**WORK TO BE COMPLETED:** Write each entry out again, exactly as it is written.

----

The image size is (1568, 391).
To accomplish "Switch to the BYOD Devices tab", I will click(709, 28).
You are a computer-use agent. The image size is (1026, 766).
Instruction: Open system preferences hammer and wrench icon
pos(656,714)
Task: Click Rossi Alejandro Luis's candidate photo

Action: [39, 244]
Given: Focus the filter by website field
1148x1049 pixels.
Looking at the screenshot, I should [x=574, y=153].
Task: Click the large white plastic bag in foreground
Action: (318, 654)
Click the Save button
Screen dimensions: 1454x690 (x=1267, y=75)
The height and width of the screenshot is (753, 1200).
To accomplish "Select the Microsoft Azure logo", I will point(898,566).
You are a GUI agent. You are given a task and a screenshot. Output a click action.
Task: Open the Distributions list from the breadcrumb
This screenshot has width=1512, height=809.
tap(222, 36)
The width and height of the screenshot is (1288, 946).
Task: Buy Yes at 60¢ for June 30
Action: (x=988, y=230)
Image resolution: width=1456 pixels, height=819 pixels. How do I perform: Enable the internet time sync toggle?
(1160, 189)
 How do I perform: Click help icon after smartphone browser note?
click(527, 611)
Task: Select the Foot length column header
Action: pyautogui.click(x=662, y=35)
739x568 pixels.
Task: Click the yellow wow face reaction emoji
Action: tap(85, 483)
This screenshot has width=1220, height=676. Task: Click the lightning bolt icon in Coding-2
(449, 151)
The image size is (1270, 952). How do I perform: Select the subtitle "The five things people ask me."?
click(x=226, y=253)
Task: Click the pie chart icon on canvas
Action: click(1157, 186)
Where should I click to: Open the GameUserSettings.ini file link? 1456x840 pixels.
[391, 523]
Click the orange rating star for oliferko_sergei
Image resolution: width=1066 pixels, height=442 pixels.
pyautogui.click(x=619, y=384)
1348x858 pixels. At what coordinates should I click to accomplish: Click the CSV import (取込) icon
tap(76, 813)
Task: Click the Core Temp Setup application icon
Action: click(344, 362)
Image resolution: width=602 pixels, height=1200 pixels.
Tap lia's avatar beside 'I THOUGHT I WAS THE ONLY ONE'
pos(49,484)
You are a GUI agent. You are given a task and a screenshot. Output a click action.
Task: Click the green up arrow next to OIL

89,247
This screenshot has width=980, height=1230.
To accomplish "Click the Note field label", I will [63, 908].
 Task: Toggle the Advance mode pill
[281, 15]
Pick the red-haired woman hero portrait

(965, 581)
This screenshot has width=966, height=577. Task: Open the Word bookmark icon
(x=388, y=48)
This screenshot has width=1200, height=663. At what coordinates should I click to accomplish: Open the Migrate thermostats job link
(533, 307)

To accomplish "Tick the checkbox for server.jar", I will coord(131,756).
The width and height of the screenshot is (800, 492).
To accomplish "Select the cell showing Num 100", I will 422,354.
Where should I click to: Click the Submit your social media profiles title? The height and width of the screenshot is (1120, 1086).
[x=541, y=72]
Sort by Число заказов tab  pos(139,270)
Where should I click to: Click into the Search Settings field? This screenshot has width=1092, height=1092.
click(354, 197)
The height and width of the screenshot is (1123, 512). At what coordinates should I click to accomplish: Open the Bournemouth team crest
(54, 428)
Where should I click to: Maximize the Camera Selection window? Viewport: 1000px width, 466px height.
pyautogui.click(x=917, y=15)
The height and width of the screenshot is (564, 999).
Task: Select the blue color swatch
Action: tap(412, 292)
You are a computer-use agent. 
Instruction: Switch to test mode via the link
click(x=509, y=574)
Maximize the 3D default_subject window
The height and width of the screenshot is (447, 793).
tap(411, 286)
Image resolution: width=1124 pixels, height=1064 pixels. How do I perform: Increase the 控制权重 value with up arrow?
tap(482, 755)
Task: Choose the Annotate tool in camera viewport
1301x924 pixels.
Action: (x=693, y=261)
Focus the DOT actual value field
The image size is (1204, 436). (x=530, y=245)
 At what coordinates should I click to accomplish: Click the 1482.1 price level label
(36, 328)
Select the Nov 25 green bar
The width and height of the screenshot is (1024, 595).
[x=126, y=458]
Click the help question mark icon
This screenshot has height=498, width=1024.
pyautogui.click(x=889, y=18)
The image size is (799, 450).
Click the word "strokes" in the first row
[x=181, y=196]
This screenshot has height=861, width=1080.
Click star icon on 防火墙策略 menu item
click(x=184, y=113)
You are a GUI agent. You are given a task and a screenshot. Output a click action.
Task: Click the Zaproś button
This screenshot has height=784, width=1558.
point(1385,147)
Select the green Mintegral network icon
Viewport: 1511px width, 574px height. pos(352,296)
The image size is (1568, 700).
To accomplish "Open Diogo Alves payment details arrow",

----

**WRITTEN REPLY:**
The image size is (1568, 391).
To accomplish "Switch to the BYOD Devices tab", I will click(709, 28).
You are a computer-use agent. The image size is (1026, 766).
Instruction: Open system preferences hammer and wrench icon
pos(656,714)
Task: Click Rossi Alejandro Luis's candidate photo

Action: [39, 244]
Given: Focus the filter by website field
1148x1049 pixels.
Looking at the screenshot, I should [x=574, y=153].
Task: Click the large white plastic bag in foreground
Action: (318, 654)
Click the Save button
Screen dimensions: 1454x690 (x=1267, y=75)
The height and width of the screenshot is (753, 1200).
To accomplish "Select the Microsoft Azure logo", I will point(898,566).
You are a GUI agent. You are given a task and a screenshot. Output a click action.
Task: Open the Distributions list from the breadcrumb
This screenshot has width=1512, height=809.
tap(222, 36)
The width and height of the screenshot is (1288, 946).
Task: Buy Yes at 60¢ for June 30
Action: (x=988, y=230)
Image resolution: width=1456 pixels, height=819 pixels. How do I perform: Enable the internet time sync toggle?
(1160, 189)
 How do I perform: Click help icon after smartphone browser note?
click(527, 611)
Task: Select the Foot length column header
Action: pyautogui.click(x=662, y=35)
739x568 pixels.
Task: Click the yellow wow face reaction emoji
Action: tap(85, 483)
This screenshot has width=1220, height=676. Task: Click the lightning bolt icon in Coding-2
(449, 151)
The image size is (1270, 952). How do I perform: Select the subtitle "The five things people ask me."?
click(x=226, y=253)
Task: Click the pie chart icon on canvas
Action: click(1157, 186)
Where should I click to: Open the GameUserSettings.ini file link? 1456x840 pixels.
[391, 523]
Click the orange rating star for oliferko_sergei
Image resolution: width=1066 pixels, height=442 pixels.
pyautogui.click(x=619, y=384)
1348x858 pixels. At what coordinates should I click to accomplish: Click the CSV import (取込) icon
tap(76, 813)
Task: Click the Core Temp Setup application icon
Action: click(344, 362)
Image resolution: width=602 pixels, height=1200 pixels.
Tap lia's avatar beside 'I THOUGHT I WAS THE ONLY ONE'
pos(49,484)
You are a GUI agent. You are given a task and a screenshot. Output a click action.
Task: Click the green up arrow next to OIL

89,247
This screenshot has width=980, height=1230.
To accomplish "Click the Note field label", I will [63, 908].
 Task: Toggle the Advance mode pill
[281, 15]
Pick the red-haired woman hero portrait

(965, 581)
This screenshot has width=966, height=577. Task: Open the Word bookmark icon
(x=388, y=48)
This screenshot has width=1200, height=663. At what coordinates should I click to accomplish: Open the Migrate thermostats job link
(533, 307)

To accomplish "Tick the checkbox for server.jar", I will coord(131,756).
The width and height of the screenshot is (800, 492).
To accomplish "Select the cell showing Num 100", I will 422,354.
Where should I click to: Click the Submit your social media profiles title? The height and width of the screenshot is (1120, 1086).
[x=541, y=72]
Sort by Число заказов tab  pos(139,270)
Where should I click to: Click into the Search Settings field? This screenshot has width=1092, height=1092.
click(354, 197)
The height and width of the screenshot is (1123, 512). At what coordinates should I click to accomplish: Open the Bournemouth team crest
(54, 428)
Where should I click to: Maximize the Camera Selection window? Viewport: 1000px width, 466px height.
pyautogui.click(x=917, y=15)
The height and width of the screenshot is (564, 999).
Task: Select the blue color swatch
Action: tap(412, 292)
You are a computer-use agent. 
Instruction: Switch to test mode via the link
click(x=509, y=574)
Maximize the 3D default_subject window
The height and width of the screenshot is (447, 793).
tap(411, 286)
Image resolution: width=1124 pixels, height=1064 pixels. How do I perform: Increase the 控制权重 value with up arrow?
tap(482, 755)
Task: Choose the Annotate tool in camera viewport
1301x924 pixels.
Action: (x=693, y=261)
Focus the DOT actual value field
The image size is (1204, 436). (x=530, y=245)
 At what coordinates should I click to accomplish: Click the 1482.1 price level label
(36, 328)
Select the Nov 25 green bar
The width and height of the screenshot is (1024, 595).
[x=126, y=458]
Click the help question mark icon
This screenshot has height=498, width=1024.
pyautogui.click(x=889, y=18)
The image size is (799, 450).
Click the word "strokes" in the first row
[x=181, y=196]
This screenshot has height=861, width=1080.
Click star icon on 防火墙策略 menu item
click(x=184, y=113)
You are a GUI agent. You are given a task and a screenshot. Output a click action.
Task: Click the Zaproś button
This screenshot has height=784, width=1558.
point(1385,147)
Select the green Mintegral network icon
Viewport: 1511px width, 574px height. pos(352,296)
The image size is (1568, 700).
To accomplish "Open Diogo Alves payment details arrow",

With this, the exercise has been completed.